*** RECORDS FOR THIS EXERCISE Section Begins ***
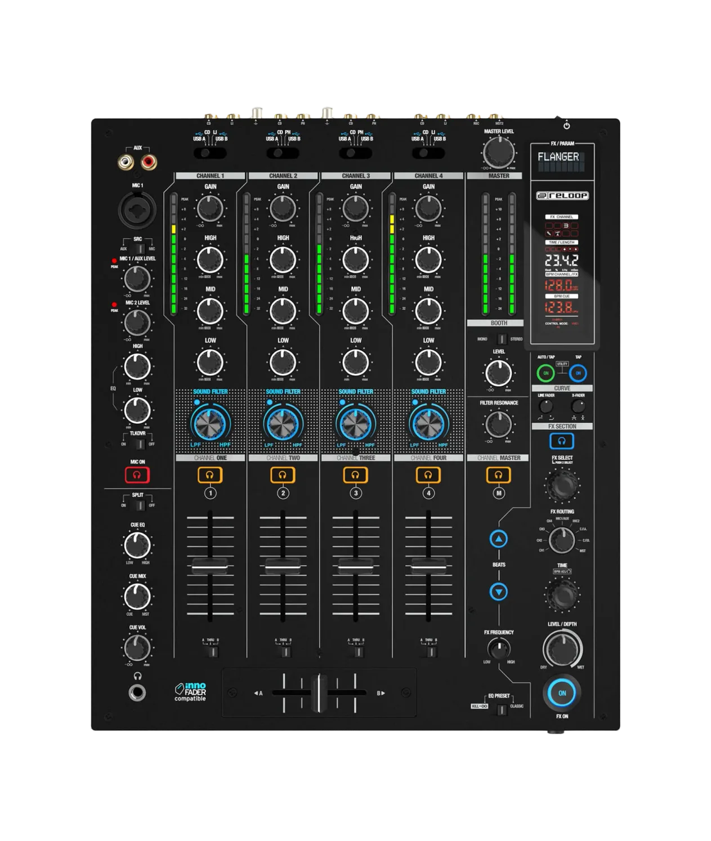This screenshot has height=841, width=711.
Task: Click the power symbol at top right
Action: 566,125
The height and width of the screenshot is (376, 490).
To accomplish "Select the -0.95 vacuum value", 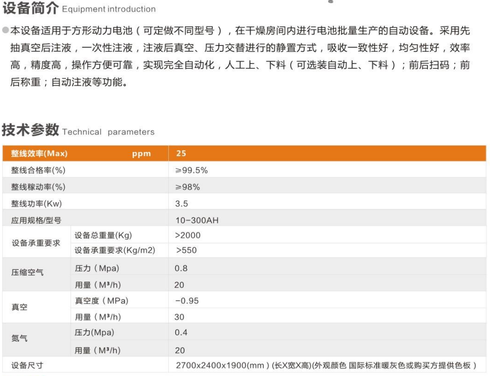I will pyautogui.click(x=187, y=301).
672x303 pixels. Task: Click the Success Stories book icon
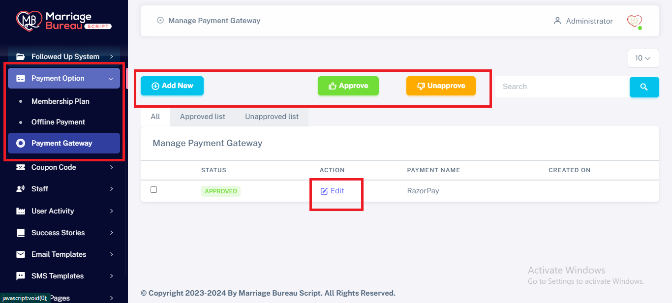[21, 233]
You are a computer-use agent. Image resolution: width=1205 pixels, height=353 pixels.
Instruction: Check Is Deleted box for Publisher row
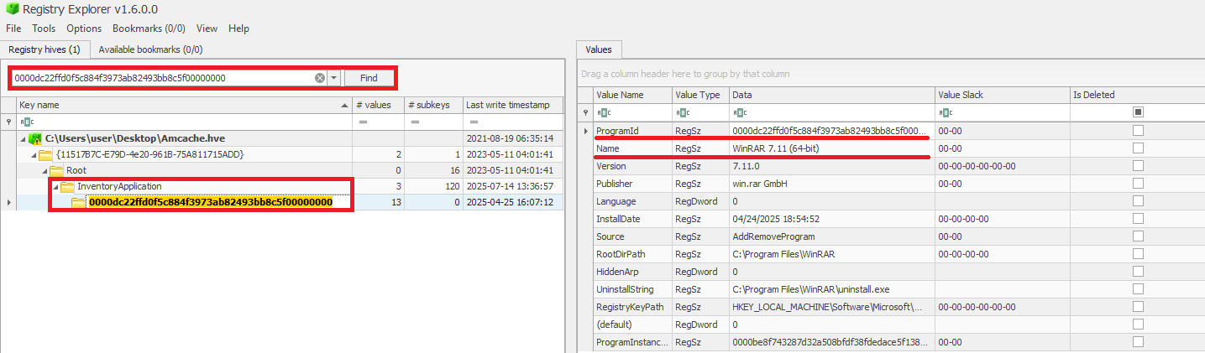point(1138,184)
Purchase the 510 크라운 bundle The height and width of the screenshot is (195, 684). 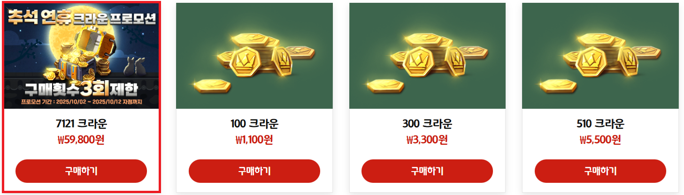click(x=600, y=171)
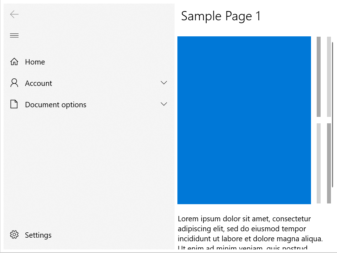Click the upper dark gray vertical bar
The height and width of the screenshot is (253, 337).
(318, 77)
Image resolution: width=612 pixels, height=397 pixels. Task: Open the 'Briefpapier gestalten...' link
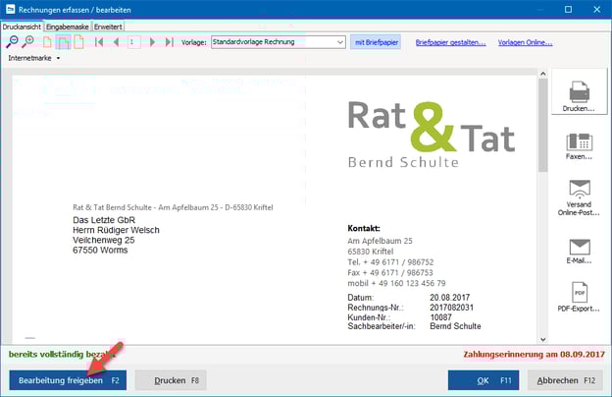click(450, 42)
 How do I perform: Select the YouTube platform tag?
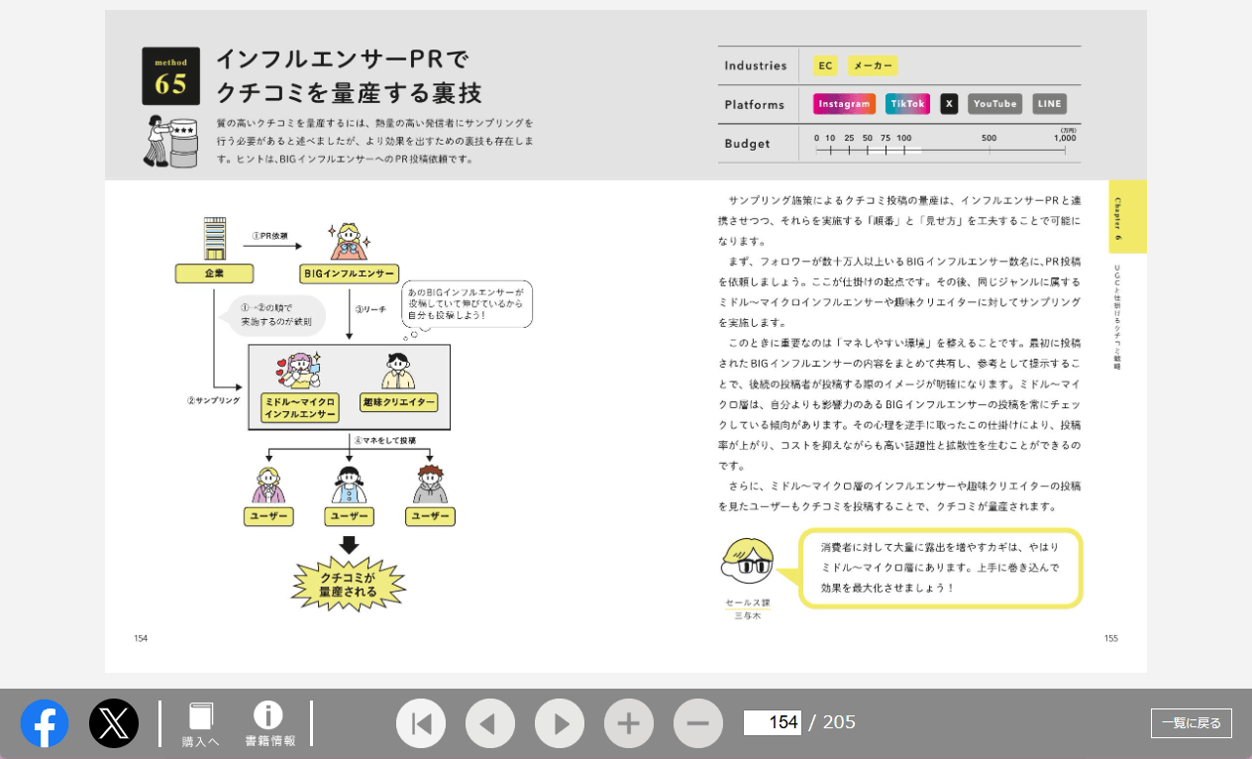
*** RECORDS FOR THIS EXERCISE Section Ends ***
PROBLEM TO SOLVE
Without any pictures, reproduce exactly the lines from the line that contains "Image resolution: width=612" to the end of the entries above, both ends included.

WRITTEN ANSWER
Image resolution: width=612 pixels, height=397 pixels. Task: Open the 'Briefpapier gestalten...' link
click(450, 42)
 How do I perform: Select the YouTube platform tag?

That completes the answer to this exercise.